PROVIDED TEXT
He was responding to a concern raised by Kaberia who sought to know why local coaches were hesitant to field young players usually identified during school games.
Pamzo said that most of the players were not yet ready for top-flight soccer by the time they were being scouted from schools, adding that they lacked the perquisites needed to enable them to perform satisfactorily on the big stage.
He advised local players to exercise patience and gain experience fast by playing in the lower divisions instead of rushing to the top tiers where they usually found it hard to make it to the first team due to cut-throat competition.
“During our days, we would first participate in the division two and one leagues where we gained loads of experience that gave us great expertise to participate in the top tiers,” he said.
Kimani said that he had to fight extra hard to fend off competition from players who had already consolidated their slots in the national team for him to penetrate the ranks.
“As a center back, I competed for playing time with the likes of Pascal Ochieng, George Owino and Edgar Otieno. It was not easy to seat them on the bench,” said Kimani.

SOURCE EXCERPT
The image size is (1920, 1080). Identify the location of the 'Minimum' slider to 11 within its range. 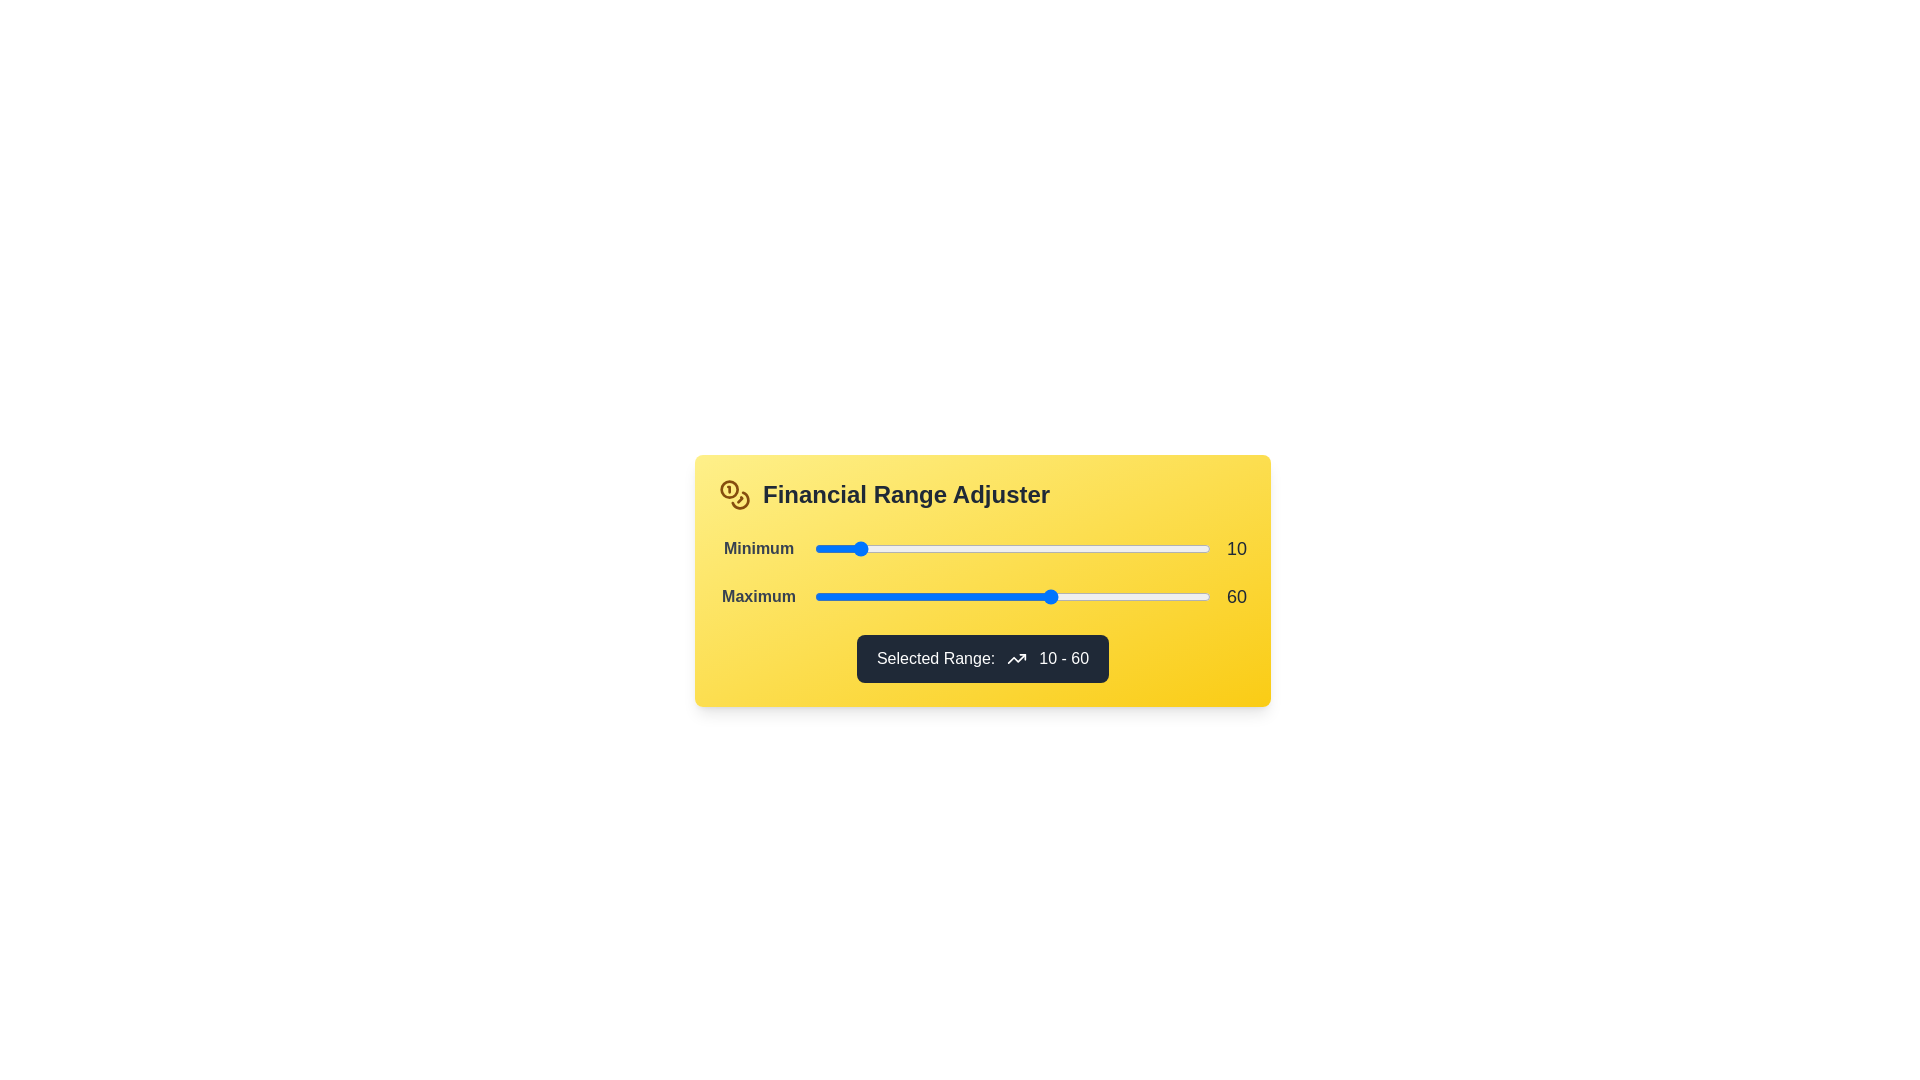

REQUESTS
(a) Print everything in the passage about local soccer players from "He was responding" down to "the big stage.".
(b) Carry on the passage about local soccer players from the point where it ends.
The material plays no part in what comes next.

OUTPUTS IN ORDER
(a)
He was responding to a concern raised by Kaberia who sought to know why local coaches were hesitant to field young players usually identified during school games.
Pamzo said that most of the players were not yet ready for top-flight soccer by the time they were being scouted from schools, adding that they lacked the perquisites needed to enable them to perform satisfactorily on the big stage.

(b)
He said that peer pressure was partly to blame for the dwindling performance witnessed in players who initially had been considered to be having a promising future.
“The moment they start earning an income from soccer, they abandon their humble past and get into new circle of friends who influence them negatively to think about women and alcohol,” said Kimani.
Pamzo further advised footballers to be punctual during training.
“Most of our players have a problem with keeping time. If you tell them that the session will begin at 8 in the morning, that’s the time they turn up. A good player should be at the venue at least an hour earlier,” he said.
The show usually goes on air every Sunday from 2 pm.